• OBJETIVO DEL EJERCICIO: Selecciona y copia cada línea de las filas siguientes en la que aparezca la cadena "resolution". Se distinguen mayúsculas y minúsculas.

• DATOS DEL EJERCICIO:
────────────────────
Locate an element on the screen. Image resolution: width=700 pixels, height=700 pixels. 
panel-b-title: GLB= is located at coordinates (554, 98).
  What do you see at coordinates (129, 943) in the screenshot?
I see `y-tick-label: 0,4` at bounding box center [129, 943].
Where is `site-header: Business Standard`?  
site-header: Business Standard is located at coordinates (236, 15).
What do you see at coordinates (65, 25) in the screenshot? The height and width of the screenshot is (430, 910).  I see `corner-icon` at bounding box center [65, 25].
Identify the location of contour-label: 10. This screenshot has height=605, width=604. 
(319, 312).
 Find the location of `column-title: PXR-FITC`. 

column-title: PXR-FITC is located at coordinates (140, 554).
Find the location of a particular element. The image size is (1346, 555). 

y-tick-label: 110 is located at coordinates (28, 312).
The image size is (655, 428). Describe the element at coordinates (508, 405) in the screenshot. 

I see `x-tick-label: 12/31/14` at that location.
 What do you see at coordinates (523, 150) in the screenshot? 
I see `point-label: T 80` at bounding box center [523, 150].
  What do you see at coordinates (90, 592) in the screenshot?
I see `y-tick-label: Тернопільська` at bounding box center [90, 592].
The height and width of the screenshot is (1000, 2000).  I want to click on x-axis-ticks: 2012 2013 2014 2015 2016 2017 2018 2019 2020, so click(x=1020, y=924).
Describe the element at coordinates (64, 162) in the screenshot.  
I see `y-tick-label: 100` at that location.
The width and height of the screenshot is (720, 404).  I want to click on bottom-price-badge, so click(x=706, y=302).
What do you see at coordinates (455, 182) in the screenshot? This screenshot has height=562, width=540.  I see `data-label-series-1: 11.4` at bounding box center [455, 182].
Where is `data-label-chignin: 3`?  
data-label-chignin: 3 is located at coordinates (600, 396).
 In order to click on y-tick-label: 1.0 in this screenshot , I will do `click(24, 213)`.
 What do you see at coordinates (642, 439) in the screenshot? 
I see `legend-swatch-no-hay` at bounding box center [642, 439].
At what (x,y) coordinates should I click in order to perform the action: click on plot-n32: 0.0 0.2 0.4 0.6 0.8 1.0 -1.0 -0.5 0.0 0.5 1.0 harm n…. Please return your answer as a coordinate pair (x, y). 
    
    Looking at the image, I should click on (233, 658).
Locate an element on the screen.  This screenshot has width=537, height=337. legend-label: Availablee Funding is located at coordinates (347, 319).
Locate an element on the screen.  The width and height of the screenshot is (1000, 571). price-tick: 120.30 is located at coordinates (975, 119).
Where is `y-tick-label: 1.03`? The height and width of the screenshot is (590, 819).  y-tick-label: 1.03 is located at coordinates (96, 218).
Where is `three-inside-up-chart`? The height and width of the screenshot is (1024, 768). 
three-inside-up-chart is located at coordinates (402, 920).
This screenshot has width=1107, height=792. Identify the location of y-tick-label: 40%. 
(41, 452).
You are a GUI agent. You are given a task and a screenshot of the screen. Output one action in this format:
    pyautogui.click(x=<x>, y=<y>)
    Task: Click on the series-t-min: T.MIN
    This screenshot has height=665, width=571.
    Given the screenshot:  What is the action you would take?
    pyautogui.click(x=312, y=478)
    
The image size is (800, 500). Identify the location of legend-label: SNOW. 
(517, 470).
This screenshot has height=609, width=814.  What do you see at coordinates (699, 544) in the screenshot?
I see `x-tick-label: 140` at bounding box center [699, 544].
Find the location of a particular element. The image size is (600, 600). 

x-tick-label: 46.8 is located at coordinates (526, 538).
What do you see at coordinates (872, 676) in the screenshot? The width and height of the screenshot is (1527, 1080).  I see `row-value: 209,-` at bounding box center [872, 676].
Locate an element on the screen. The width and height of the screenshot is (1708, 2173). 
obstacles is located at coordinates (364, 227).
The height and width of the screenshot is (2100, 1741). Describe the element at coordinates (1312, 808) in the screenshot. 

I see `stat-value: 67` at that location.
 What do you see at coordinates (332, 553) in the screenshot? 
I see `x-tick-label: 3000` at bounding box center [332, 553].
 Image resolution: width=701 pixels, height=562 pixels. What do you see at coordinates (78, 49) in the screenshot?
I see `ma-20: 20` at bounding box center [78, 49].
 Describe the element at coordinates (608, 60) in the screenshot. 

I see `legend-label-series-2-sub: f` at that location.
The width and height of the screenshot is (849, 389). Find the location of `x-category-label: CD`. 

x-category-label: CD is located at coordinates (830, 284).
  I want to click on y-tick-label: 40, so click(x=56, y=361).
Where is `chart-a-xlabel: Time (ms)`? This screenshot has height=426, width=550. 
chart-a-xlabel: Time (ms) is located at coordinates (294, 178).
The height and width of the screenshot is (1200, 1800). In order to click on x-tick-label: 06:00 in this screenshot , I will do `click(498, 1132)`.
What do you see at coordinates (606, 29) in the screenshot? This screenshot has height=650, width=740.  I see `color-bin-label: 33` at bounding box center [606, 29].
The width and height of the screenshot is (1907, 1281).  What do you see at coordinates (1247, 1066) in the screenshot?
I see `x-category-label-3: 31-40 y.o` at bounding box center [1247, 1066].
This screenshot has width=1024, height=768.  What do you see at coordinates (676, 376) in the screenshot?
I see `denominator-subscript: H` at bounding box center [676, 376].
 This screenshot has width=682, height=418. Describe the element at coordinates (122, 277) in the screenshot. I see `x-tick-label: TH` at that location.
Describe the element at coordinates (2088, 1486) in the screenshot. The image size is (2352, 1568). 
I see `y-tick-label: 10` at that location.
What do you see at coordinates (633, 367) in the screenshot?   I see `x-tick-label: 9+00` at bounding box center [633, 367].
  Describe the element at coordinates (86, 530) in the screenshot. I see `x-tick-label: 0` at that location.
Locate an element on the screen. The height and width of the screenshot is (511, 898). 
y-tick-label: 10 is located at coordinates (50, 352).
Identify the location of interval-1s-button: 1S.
────────────────────
• SOLUCIÓN DE LA TAREA:
Locate an element on the screen. Image resolution: width=700 pixels, height=700 pixels. 
 Image resolution: width=701 pixels, height=562 pixels. What do you see at coordinates (78, 49) in the screenshot?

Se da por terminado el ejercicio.